My blog has been changed to make it more appealing for those who have New England ancestors and want to see the area through photos. Things I’ll include are typical white New England churches, libraries showing their genealogical collection, historical societies, cemeteries, war memorials, in general, anything to do with history.

For four years I’ve blogged mostly about my personal genealogy in New England (Connecticut, Massachusetts, Vermont, and New Hampshire), New York, New Jersey, Michigan, Illinois, Wyoming, and the Eastern Townships of Quebec, Canada. I still will, can’t forget my own roots.

Please check out the labels on the right side for articles. The header tabs at the top are a work in progress.

Friday, February 3, 2012

One Will Equal Two and The Great Migration -- Follow Friday

Thomas Scott, who migrated 1634 from England and settled in Massachusetts, gave me a lot of problems. I used several references and some of the data didn't mesh. One source had Thomas as having four children, another had him having seven. His birth was off by three years, and the death by 10 years. The Scott family went into my tree, and online on RootsWeb, and I knew it was wrong. I was Just waiting for somebody to correct me. Finally, the best of the best books was published by Robert C. Anderson, The Great Migration: Immigrants to New England, 1634-1635, Vol. 6, R-S in 2006. I just recently got around to looking at it, because the last of the series, Vol. 7, was released a few months ago, and I went through both books. (See below for more information about the books.)


Imagine, there two Thomas Scotts, both coming to America in 1634, both having children named: Elizabeth, Mary, Sarah and Thomas! And they both lived for a time in Cambridge, MA. A merge and corrections were made, and just as quickly I uploaded it into my RootsWeb, and nobody ever knew of my error!
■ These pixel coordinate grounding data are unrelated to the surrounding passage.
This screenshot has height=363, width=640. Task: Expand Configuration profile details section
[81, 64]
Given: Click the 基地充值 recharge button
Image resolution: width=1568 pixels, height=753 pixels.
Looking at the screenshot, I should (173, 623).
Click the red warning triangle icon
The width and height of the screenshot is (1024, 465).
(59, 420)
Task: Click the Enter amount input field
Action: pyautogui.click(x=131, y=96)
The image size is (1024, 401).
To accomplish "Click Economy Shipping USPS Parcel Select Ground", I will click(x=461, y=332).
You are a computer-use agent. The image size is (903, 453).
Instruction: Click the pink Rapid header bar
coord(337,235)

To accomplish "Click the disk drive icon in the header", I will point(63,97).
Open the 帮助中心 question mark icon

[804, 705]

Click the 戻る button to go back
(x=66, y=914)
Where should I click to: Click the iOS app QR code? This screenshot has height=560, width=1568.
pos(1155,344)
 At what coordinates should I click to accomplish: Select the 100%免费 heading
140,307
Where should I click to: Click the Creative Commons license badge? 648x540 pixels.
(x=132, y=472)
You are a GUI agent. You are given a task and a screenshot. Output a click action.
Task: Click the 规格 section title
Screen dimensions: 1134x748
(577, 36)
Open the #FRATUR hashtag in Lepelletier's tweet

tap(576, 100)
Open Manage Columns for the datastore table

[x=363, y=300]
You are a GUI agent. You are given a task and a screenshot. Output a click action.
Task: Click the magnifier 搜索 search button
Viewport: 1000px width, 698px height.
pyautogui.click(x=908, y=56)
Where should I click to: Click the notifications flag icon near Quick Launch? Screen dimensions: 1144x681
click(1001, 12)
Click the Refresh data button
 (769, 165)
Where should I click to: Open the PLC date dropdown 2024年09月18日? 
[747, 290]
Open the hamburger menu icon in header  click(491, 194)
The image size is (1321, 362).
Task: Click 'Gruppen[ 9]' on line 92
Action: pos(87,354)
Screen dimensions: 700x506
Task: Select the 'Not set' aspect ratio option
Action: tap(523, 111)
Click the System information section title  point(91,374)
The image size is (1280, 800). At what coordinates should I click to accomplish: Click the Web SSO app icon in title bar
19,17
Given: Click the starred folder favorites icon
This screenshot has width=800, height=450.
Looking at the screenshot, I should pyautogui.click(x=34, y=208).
One of the more popular sources for doing early New England research are a series of books called, The Great Migration : Immigrants to New EnglandThe first series comes in three volumes with the title, The Great Migration Begins: Immigrants to New England, 1620-1633, published in 1995 and contains more than nine hundred sketches. The second series, The Great Migration : Immigrants to New England, 1634-1635, consists of seven volumes, the last volume published recently. Robert Charles Anderson, of the New England Historic Genealogical Society is the main author, and NEHGS is the publisher.

What can you do, if you can't purchase a volume? There are two options, the first is to go to www.worldcat.org (well-known library catalogue) and you should see that 320 libraries own a copy of the first series (1620-1633). Perhaps a library is near you.